Budget enforcement uses Python contextvars to track the active budget session per asyncio task. The enforcement point is inside LiteLLMClient.achat() --- the single chokepoint for all LLM calls.

  1. Workflow start: If the workflow has limits, a BudgetSession is created and set as the active budget via _active_budget ContextVar.

  2. Block start: If a block has limits, a child BudgetSession is created with the workflow session as its parent. The child session replaces the active budget for the duration of that block.

  3. LLM call returns: After each achat() call, the session’s accrue() method adds the cost and tokens. If the session has a parent, costs propagate up the chain automatically.

  4. Cap check: After accrual, check_or_raise() walks the entire parent chain. If any session (block or workflow) has exceeded its cap with on_exceed: "fail", a BudgetKilledException is raised.

  5. Block end: The block’s budget session is removed and the workflow session is restored.

When a block has its own limits, the BudgetSession is created with the workflow session as parent. Every accrue() call on the child also increments the parent’s counters recursively up the chain. After accrual, check_or_raise() walks the entire parent chain, so both the block’s caps and the workflow’s caps are enforced on every LLM call:

Block accrues $0.50, 1000 tokens
→ Block session: cost=$0.50, tokens=1000
→ Parent (workflow) session: cost=$0.50, tokens=1000 (propagated)

This means a workflow with cost_cap_usd: 2.00 will kill the run even if the individual block has no limit, as long as the workflow’s total cost exceeds $2.00. Sub-flow budgets are not independent --- the parent workflow’s caps are always enforced because costs propagate upward through the parent chain.

Timeouts work differently from cost and token caps:

  • Workflow timeout: Workflow.run() wraps the main execution loop in asyncio.wait_for(timeout=max_duration_seconds). If the timeout fires, a BudgetKilledException is raised with limit_kind="timeout".

  • Block timeout: execute_block() wraps the individual block dispatch in asyncio.wait_for(timeout=max_duration_seconds). Block timeouts are independent of the workflow timeout.

When a dispatch block fans out to multiple exit branches, each branch gets an isolated child session created via create_isolated_child(branch_id=exit_id). The child inherits the parent’s exact caps (cost_cap_usd, token_cap, max_duration_seconds, on_exceed) but has no parent pointer --- it accumulates costs independently. This prevents concurrent branches from sharing mutable budget state during execution.

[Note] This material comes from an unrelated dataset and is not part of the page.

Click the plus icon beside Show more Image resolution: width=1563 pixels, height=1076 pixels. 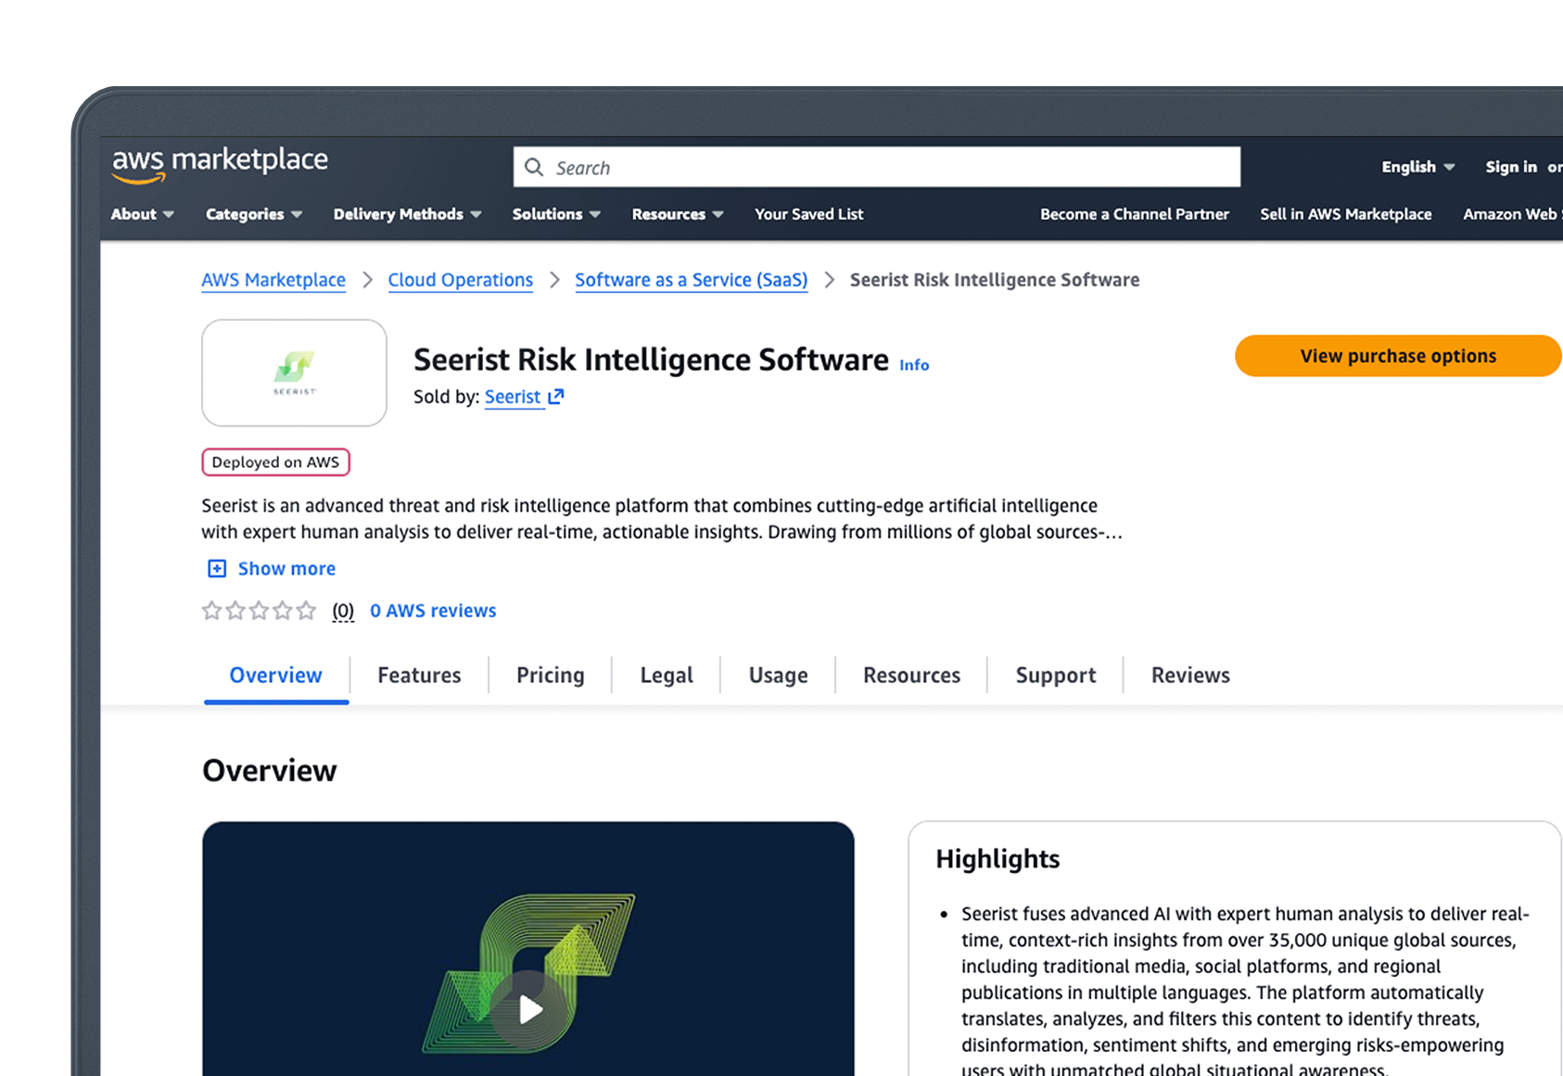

Each child is individually capped at the parent’s full cap value. For example, if the workflow cap is $5.00, each branch is independently allowed up to $5.00 --- not $5.00 divided by the number of branches. This means a single branch can hit the cap on its own before the others finish.

After all branches complete via asyncio.gather, each child’s totals are reconciled back to the parent session via reconcile_child(), which adds the child’s cost and token totals to the parent. Then the parent session’s caps are checked with check_or_raise().

Parent session: cost_cap=$5.00
├── Branch A (isolated, cap=$5.00): cost=$1.00
├── Branch B (isolated, cap=$5.00): cost=$2.00
├── Reconciliation: parent cost += $1.00 + $2.00 = $3.00
└── Parent cap check: $3.00 ≤ $5.00 → passes
custom/workflows/budget-example.yaml
version: "1.0"
limits:
cost_cap_usd: 5.00
token_cap: 200000
max_duration_seconds: 600
on_exceed: fail
warn_at_pct: 0.8
workflow:
name: budget-example
entry: research
transitions:
- from: research
to: summarize
- from: summarize
blocks:
research:
type: linear
soul_ref: researcher
limits:
cost_cap_usd: 3.00
max_duration_seconds: 300
on_exceed: fail
summarize:
type: linear
soul_ref: writer
limits:
cost_cap_usd: 1.00
on_exceed: warn

In this example:

  • The workflow will hard-stop at $5.00 total or 200k tokens or 10 minutes.
  • The research block will hard-stop at $3.00 or 5 minutes.
  • The summarize block will warn at $1.00 but continue running.
  • Both blocks’ costs propagate to the workflow total.